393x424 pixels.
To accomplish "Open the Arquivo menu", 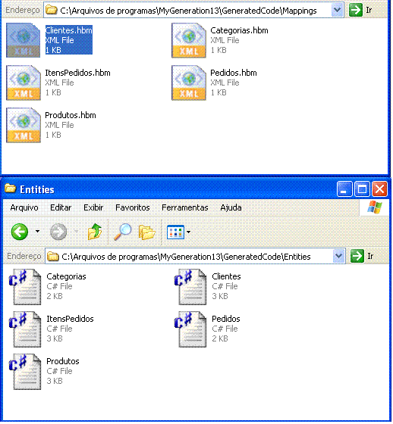I will coord(24,207).

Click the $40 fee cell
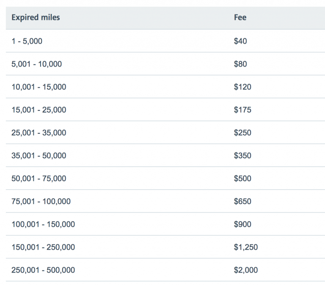(x=240, y=41)
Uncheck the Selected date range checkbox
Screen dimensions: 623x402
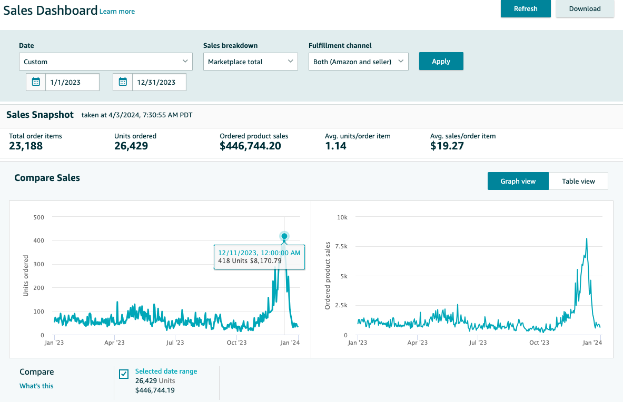pos(124,374)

= = =

Work to be completed:
Using the material above, restate word for word the lines from the line that has "Uncheck the Selected date range checkbox" to the last line, inclusive, with pictures omitted.

Solution to this task:
Uncheck the Selected date range checkbox
Screen dimensions: 623x402
pos(124,374)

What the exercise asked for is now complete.